Also known variously as Influx, In/Out and StopGo, filter is a term for the border areas on the edge of the PZs through which traffic enters or leaves the area. Depending on the area, barriers range from raisable poles to switchable laser-curtains. No PZ has a completely open gateway. More importantly, perhaps, filter is also where the incoming trucks stop to unload their containers and pick up a new load for the return journey. Truck parks are very well fortified, usually guarded by electrified fences, armed guards and IR-enhanced German Shepherds; they form strong points along the perimeter of the PZs.
Desert Roads & Dirt Tracks
Beyond the cities the roads run forever, slicing up the dusty, lifeless land of the new Wild West, the Second Frontier. As the sand creeps ever onward, the land becomes more and more deserted, the roads open and free! Well, sporadically. As the desert gradually encroached on the more populated areas, some Americans saw the ecological catastrophe as the beginning of a new frontier spirit. They stayed where they were, and others moved from the overcrowded cities to join them in their rickety settlements. The roads link them together, running like asphalt spiderwebs through the cruel terrain. The settlements operate under no-one's jurisdiction but their own; 'sandside justice', as it has come to be known, is to be avoided at all costs. It usually involves a lynching, and is not to be recommended.
Elsewhere, ranches cluster wherever there is a permanent source of clean water. Situated well outside the patrol areas of the state security police, many ranch houses are built like small fortified castles, surrounded by yet more electrified fences and automatic intruder alarms.
The sandside (common term for the desert) roads can be clear for kilometre after kilometre, often lulling inexperienced drivers into a false sense of security. This is Outlaw Country. You meet someone on the road, all he wants to do is kill you and take everything you have. Unless you manage to kill him first. On two wheels or four, the biker gangs and crazed loners patrol their territory, stalking their prey like wolves. Stalking them, of course, are the Ops and the bounty hunters. It's war out there.

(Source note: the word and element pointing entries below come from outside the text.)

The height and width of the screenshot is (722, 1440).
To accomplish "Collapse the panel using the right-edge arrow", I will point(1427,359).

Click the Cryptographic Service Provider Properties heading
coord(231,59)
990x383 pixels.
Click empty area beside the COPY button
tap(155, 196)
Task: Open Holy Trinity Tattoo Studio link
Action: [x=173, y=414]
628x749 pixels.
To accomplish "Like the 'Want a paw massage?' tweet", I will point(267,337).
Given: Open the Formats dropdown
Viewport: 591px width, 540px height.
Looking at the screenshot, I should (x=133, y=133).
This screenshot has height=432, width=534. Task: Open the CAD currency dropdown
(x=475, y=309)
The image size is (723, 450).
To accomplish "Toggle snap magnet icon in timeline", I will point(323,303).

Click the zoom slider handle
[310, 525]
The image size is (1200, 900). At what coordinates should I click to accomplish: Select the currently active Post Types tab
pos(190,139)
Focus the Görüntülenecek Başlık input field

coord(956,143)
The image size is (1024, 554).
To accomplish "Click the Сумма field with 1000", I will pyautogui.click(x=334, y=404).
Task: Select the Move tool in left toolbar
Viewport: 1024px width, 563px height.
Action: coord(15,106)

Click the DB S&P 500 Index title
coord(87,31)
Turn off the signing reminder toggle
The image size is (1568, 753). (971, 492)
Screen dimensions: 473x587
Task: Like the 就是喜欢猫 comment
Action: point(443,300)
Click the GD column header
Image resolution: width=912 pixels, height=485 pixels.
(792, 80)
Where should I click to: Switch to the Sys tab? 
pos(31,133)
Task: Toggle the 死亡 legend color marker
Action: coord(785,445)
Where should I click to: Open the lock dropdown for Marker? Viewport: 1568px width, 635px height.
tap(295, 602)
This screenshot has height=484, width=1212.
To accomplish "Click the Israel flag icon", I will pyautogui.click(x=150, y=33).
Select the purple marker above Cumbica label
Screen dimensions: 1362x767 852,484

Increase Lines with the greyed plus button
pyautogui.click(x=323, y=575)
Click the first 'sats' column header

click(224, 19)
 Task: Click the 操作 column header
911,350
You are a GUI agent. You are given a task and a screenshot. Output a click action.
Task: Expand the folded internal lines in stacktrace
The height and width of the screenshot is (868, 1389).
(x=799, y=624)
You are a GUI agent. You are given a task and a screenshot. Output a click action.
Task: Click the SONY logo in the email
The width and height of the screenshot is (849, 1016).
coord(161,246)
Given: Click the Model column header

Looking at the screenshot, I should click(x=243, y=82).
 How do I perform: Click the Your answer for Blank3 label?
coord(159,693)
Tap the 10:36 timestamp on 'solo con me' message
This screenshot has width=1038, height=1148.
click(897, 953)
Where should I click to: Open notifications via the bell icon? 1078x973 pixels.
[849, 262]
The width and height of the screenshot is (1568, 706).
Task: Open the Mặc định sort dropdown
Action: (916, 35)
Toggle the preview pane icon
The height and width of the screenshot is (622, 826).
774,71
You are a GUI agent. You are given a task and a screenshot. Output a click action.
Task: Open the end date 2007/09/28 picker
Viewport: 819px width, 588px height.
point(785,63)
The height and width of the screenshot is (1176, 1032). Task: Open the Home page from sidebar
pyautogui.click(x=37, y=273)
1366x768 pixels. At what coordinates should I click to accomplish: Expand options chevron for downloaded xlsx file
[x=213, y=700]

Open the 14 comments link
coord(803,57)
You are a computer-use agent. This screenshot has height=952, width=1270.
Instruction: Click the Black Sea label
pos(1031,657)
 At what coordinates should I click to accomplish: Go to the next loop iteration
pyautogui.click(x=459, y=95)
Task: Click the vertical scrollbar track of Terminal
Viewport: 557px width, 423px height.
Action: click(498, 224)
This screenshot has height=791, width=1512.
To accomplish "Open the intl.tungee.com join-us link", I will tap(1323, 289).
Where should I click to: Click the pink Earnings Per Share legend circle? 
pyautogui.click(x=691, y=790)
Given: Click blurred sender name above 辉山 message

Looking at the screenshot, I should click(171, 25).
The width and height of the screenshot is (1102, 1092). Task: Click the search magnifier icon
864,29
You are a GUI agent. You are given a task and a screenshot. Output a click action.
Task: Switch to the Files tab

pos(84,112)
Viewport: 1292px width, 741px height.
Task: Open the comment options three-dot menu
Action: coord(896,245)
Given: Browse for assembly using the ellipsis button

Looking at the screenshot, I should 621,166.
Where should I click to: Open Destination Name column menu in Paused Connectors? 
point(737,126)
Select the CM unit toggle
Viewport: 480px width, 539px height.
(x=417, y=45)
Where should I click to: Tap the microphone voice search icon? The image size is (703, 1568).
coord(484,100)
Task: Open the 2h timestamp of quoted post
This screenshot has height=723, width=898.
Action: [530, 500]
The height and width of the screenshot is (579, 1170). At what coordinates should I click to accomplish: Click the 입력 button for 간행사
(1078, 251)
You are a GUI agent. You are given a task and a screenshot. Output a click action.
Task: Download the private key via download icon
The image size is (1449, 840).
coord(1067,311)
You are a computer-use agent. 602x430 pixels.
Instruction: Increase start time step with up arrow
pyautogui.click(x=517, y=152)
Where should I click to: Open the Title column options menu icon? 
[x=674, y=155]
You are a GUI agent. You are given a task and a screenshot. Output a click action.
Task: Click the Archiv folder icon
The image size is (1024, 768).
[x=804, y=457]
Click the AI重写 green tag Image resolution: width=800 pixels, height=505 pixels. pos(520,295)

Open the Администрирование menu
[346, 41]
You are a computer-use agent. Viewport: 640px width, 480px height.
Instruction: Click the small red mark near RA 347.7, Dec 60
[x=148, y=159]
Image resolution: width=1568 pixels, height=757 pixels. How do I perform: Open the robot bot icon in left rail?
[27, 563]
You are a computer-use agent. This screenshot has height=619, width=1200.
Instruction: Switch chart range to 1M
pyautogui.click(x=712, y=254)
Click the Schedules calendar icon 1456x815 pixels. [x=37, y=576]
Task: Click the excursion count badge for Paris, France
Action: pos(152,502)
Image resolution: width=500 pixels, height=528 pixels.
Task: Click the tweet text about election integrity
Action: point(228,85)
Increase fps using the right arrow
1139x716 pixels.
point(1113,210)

State authorities, their powers stripped by government privatisation and ecological collapse, have in many areas licensed out road ownership to private companies. Toll roads have an obvious disadvantage in that it costs money to travel on them (or at least to join them via the toll-gates), but this is counter-balanced by better road surfaces, and aerial and land-based security patrols. Problems come because many of the vehicles who use such roads are driven by inexperienced city-dwellers who seem to believe that they are now perfectly safe from attack. This attitude just leads to trouble, with the more organised gangs launching full-scale assaults on the highways in expectation of easy pickings. It isn't so easy to have a serious man-to-man duel on a privately-owned highway, however, without also bringing along the rest of one's gang to ride shotgun and keep off the lawmen while you finish your business.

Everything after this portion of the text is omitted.